Dienstag, 28. Oktober 2003

Feiertag: Frankreich schafft den Pfingstmontag ab

  • Finanzierung von Hilfsmaßnahmen zu Gunsten von Senioren

Ab 2004 soll der in Frankreich der Pfingstmontag als Feiertag abgeschafft werden! Auf diese Weise sollen finanzielle Hilfsmaßnahmen zu Gunsten betagter Personen finanziert werden. Dies hat die französische Regierung in einer Ministerversammlung beschlossen.

Premier Jean-Pierre Raffarin (UMP) hatte eine solche Maßnahme bereits Anfang September in Aussicht gestellt.

Die Abschaffung des Feiertags dürfte den Staatskassen zusätzliche 1,9 Milliarden Euro einbringen. Der damit finanzierte Solidaritätsplan für Senioren soll laut Zeitungsberichten nächste Woche angekündigt werden. Nach Angaben der Wirtschaftstageszeitung "Les Echos" soll die Abschaffung des Feiertags offiziell bei der Ministerratssitzung vom kommenden 6. November genehmigt werden.

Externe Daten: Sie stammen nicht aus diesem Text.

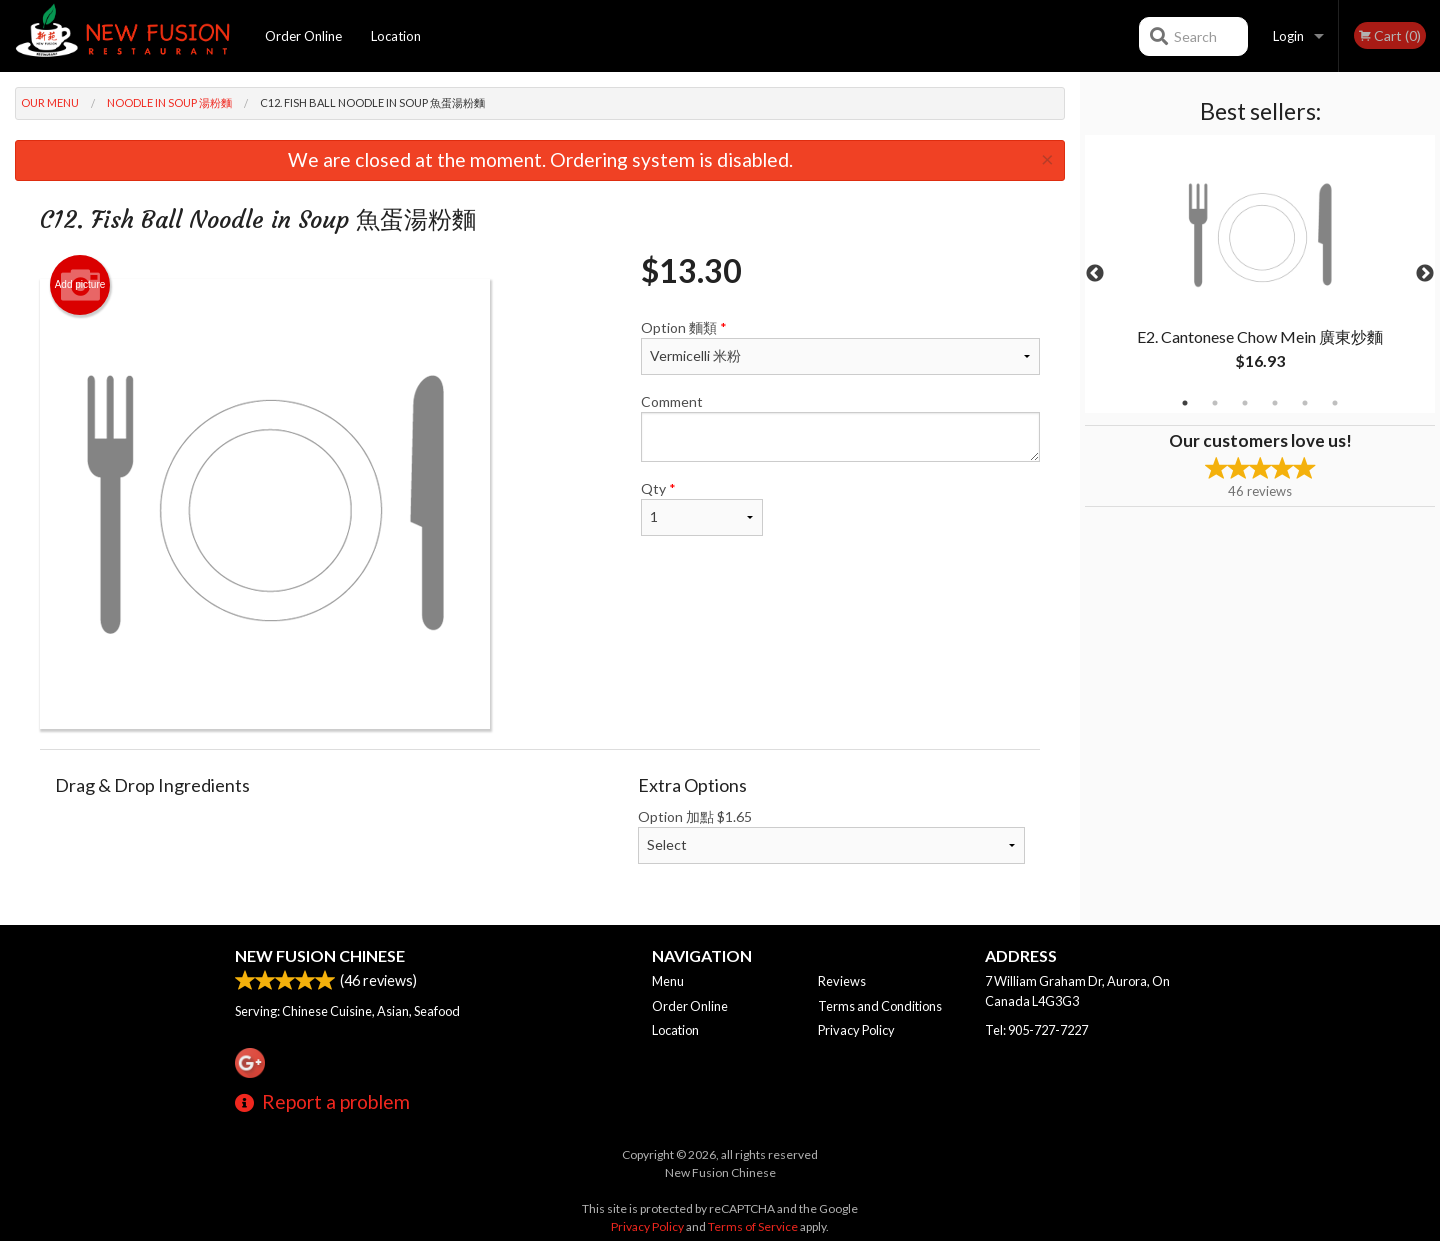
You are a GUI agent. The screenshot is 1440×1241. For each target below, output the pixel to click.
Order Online (303, 36)
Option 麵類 (840, 347)
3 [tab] (1245, 403)
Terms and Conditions (880, 1006)
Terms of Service (753, 1226)
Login (1288, 36)
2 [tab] (1215, 403)
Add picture (80, 285)
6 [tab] (1335, 403)
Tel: (1036, 1030)
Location (396, 36)
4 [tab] (1275, 403)
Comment (840, 427)
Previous (1095, 274)
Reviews (842, 981)
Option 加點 (831, 836)
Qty (702, 508)
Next (1425, 274)
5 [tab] (1305, 403)
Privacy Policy (856, 1030)
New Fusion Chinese (320, 955)
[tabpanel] (1260, 274)
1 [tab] (1185, 403)
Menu (668, 981)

Die Unternehmen sollen einen Teil des Erlöses des zusätzlichen Arbeitstags in der Form eines neuen Sozialbeitrags im Ausmaß von 0,2 Prozent bis 0,3 Prozent der Lohnmasse an den Staat abtreten, schreibt "Les Echos" weiter. Ein entsprechender Sozialbeitrag soll auch für Rentner eingeführt werden. Freiberufler, Landwirte und Arbeitslose sollen sich dagegen nicht an der Finanzierung des Solidaritätsfonds beteiligen, präzisiert "France Soir". Weiters plant das Finanzministerium laut Zeitungsberichten eine neue Kapitalbesteuerung, die 200 Millionen Euro einbringen soll.

Durch die zusätzlichen Einnahmen sollen bis 2015 insgesamt 100.000 zusätzliche Spitalbetten für betagte Personen zur Verfügung gestellt werden. Etwa 400 bis 500 Millionen Euro sollen zur Finanzierung der Sonderrente für unselbstständige Personen APA (Allocation personnalisee d'autonomie) zur Verfügung gestellt werden. Im vergangenen Sommer geriet die Regierung unter Beschuss, als infolge der Hitzewelle mehr als 10.000 ältere Personen starben. Die Spitäler und Altersheime waren vollkommen überlastet und nicht entsprechend ausgestattet.